Subsea tie-backs will be leading development solution for North Sea oil and gas projects to 2023: GlobalData
Leading data and analytics company says more than half of all new fields in the region will be subsea.
The North Sea region spreading between the UK, Norway, Denmark and the Netherlands will see 63 oil and gas fields being brought to production between 2018 and 2023, of which 34 will be subsea tie-backs, says GlobalData, a data and analytics company.
The Gulf of Mexico (GoM) region shows a higher ratio of subsea tie-backs to total projects than the North Sea. There, a total of 30 projects are expected to come online until 2023, of which 23 are subsea tie-backs.
The North Sea however provides a higher average internal rate of return (IRR) - 45% - for subsea developments, compared to the average in the GoM, 32%, for the same development type. From the total estimated capital spending of $69bn for planned and announced projects in the North Sea, $14bn will be spent on subsea tie-back developments.
Luis Pereira, oil and gas analyst at GlobalData, comments: “Tie-back developments become ideal solutions for operators looking to maintain the short to medium term production outlook, providing a quicker return-to-investment when compared to larger stand-alone developments.

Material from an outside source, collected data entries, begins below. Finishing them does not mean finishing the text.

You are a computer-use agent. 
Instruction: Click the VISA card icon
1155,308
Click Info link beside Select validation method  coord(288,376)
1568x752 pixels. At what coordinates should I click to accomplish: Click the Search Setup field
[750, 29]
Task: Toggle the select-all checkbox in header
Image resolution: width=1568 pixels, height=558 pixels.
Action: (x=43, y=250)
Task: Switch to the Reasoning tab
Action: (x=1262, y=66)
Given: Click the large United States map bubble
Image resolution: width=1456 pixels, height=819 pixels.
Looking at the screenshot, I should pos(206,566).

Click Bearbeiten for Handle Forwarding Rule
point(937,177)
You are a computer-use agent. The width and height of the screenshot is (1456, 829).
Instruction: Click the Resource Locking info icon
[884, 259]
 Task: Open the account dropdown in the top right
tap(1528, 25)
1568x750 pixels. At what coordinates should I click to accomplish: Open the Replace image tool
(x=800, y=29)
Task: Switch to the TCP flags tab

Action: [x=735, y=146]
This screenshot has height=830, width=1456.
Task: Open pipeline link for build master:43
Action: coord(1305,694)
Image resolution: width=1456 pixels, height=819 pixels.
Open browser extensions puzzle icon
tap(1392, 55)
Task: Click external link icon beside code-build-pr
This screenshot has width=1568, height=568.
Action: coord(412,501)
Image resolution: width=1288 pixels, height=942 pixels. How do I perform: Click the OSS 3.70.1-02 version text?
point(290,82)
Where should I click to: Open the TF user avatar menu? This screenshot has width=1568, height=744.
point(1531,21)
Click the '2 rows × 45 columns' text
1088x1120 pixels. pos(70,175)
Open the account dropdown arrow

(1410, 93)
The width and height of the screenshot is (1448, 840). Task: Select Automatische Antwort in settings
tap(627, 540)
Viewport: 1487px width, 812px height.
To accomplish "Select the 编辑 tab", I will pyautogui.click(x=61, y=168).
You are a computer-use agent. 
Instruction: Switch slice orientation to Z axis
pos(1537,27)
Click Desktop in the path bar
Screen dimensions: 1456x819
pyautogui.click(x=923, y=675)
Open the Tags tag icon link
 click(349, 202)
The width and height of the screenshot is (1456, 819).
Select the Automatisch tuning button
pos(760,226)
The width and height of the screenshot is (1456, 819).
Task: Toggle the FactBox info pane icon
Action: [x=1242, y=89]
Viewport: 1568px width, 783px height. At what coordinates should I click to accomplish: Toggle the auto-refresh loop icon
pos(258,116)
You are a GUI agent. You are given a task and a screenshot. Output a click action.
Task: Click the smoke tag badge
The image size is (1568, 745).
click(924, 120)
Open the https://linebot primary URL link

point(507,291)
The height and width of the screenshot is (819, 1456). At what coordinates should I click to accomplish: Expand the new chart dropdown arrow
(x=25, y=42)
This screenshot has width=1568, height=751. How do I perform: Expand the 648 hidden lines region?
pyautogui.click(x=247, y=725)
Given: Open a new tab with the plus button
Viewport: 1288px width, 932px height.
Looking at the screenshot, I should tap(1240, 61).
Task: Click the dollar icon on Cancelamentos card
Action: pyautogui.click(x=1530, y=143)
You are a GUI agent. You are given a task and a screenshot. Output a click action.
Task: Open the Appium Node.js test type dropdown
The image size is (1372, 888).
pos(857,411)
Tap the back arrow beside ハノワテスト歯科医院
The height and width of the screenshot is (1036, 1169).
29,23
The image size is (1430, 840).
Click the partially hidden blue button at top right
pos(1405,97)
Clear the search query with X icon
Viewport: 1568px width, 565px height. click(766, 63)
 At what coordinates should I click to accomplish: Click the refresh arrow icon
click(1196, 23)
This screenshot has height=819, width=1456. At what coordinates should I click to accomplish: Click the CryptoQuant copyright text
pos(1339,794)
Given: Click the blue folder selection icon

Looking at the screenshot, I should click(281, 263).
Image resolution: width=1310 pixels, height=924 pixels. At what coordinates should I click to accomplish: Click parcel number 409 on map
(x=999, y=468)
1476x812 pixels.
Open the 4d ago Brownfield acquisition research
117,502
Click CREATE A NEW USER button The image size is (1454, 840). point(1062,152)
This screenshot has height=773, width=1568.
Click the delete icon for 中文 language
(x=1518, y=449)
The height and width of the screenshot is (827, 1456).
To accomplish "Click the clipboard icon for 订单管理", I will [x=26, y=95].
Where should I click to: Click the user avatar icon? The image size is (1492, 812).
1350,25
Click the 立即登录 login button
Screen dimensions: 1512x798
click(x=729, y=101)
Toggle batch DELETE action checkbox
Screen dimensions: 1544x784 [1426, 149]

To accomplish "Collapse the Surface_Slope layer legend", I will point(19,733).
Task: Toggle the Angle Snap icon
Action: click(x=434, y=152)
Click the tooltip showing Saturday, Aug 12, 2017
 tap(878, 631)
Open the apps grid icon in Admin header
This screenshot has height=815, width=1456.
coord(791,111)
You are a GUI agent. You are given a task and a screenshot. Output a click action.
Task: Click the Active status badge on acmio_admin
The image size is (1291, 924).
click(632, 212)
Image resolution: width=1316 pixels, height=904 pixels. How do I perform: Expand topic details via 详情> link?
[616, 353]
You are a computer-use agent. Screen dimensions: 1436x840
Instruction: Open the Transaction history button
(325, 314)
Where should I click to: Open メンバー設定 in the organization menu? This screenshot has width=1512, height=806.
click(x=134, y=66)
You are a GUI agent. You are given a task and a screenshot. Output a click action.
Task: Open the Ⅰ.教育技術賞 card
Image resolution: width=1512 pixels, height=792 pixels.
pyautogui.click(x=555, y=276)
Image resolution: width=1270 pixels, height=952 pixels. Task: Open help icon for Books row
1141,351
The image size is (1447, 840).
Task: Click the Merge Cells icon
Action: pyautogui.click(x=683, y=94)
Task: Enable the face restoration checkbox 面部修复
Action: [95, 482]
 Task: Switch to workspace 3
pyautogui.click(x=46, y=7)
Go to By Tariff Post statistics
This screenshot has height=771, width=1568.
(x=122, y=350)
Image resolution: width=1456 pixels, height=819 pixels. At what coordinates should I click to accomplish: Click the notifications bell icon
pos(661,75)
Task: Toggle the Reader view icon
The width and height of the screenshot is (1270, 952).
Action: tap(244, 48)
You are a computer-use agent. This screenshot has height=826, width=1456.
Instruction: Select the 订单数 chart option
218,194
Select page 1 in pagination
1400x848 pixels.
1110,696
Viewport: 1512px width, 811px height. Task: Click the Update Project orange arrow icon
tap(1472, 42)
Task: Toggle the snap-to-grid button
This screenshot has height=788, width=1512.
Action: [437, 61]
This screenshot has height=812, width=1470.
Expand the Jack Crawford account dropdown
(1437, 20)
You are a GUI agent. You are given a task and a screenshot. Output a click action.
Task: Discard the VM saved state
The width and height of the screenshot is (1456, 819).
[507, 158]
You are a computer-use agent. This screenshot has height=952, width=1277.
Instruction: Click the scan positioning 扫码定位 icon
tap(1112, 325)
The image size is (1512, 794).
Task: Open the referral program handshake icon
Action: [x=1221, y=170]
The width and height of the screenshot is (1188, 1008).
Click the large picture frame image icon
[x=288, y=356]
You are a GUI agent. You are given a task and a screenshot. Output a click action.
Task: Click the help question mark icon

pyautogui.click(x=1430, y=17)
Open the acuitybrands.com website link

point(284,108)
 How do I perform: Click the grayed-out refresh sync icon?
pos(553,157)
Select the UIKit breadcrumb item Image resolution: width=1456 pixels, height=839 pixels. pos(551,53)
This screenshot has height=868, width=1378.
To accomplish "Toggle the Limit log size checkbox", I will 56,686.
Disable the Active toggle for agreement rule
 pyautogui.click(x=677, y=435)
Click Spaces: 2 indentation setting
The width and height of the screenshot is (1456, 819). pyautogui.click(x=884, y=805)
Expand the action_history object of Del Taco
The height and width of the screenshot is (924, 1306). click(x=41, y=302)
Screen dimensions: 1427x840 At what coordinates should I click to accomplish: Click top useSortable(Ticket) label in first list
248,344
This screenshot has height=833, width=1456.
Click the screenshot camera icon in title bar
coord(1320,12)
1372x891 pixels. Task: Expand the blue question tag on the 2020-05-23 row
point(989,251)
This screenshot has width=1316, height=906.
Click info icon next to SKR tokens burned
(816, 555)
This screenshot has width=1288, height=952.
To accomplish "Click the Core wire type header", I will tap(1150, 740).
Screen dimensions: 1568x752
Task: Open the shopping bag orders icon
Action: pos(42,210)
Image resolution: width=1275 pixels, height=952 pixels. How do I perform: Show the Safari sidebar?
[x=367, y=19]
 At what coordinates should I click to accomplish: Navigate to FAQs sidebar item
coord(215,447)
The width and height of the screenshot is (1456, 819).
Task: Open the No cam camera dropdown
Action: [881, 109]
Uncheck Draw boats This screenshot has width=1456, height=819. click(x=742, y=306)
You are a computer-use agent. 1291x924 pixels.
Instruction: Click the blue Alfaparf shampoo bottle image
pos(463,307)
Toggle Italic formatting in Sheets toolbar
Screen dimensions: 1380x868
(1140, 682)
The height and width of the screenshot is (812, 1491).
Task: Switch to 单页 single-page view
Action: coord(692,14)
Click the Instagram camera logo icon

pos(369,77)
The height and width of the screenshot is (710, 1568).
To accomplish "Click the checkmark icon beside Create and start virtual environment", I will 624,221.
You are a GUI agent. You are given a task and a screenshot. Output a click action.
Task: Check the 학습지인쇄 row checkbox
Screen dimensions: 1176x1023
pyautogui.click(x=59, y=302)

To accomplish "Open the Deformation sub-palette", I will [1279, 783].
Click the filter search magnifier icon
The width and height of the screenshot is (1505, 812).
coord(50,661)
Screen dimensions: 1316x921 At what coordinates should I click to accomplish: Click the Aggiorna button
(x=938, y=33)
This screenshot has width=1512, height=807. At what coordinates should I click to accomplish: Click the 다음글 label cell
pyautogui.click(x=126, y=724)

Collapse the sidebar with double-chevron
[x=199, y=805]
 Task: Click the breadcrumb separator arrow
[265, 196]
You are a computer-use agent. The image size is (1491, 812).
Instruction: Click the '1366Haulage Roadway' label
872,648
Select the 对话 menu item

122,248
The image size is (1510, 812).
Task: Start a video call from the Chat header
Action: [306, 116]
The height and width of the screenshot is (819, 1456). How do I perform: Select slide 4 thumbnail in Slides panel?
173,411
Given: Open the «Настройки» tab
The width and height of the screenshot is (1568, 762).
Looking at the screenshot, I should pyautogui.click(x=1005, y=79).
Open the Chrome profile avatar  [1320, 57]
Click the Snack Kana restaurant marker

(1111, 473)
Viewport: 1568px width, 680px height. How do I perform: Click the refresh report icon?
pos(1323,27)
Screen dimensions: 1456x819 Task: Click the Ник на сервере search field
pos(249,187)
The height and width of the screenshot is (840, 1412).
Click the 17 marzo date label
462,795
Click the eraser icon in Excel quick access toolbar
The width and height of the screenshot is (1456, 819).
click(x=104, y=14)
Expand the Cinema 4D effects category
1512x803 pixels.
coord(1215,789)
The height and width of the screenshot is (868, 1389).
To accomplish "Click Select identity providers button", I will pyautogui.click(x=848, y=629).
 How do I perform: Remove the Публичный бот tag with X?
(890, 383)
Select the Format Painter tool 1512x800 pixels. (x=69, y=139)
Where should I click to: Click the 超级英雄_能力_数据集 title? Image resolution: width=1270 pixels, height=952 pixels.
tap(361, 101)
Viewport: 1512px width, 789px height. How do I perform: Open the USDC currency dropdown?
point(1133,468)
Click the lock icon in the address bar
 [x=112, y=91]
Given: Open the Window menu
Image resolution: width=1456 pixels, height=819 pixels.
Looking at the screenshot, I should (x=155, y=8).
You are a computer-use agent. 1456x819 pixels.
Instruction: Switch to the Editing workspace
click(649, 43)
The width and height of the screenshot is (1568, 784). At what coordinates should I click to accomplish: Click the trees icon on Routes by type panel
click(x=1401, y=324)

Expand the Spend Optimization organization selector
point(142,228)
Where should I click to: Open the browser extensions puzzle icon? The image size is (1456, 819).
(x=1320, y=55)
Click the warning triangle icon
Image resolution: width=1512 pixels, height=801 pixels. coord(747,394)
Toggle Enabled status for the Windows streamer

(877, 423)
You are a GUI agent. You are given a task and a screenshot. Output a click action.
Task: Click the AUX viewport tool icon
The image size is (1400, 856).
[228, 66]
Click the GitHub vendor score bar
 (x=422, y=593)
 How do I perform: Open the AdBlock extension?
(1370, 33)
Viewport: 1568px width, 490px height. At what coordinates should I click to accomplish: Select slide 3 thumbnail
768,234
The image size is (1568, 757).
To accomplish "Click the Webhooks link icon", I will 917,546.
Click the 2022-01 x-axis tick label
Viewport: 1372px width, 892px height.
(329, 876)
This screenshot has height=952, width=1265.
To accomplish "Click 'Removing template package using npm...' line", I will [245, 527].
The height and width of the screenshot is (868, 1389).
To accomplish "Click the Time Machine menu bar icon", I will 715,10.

Average payback time is less than six years, the shortest time for all development type solutions.”
By 2023 planned and announced fields in the North Sea are expected to contribute with 1.6mn barrels of oil equivalent per day of which 500,000 are expected to come from subsea tie-back projects. The subsea tie-back development option shows an average development net present value per barrel of oil equivalent of nearly $6 and an average IRR of 45%.
Pereira continues: “The rise of the number of subsea tie-backs projects in the North Sea is perhaps also due to the few large discoveries been made in the region, as is also the trend in the US GoM. These types of developments become an attractive solution for operators looking to fill the mid-term production outlook gaps with lower capital risks.”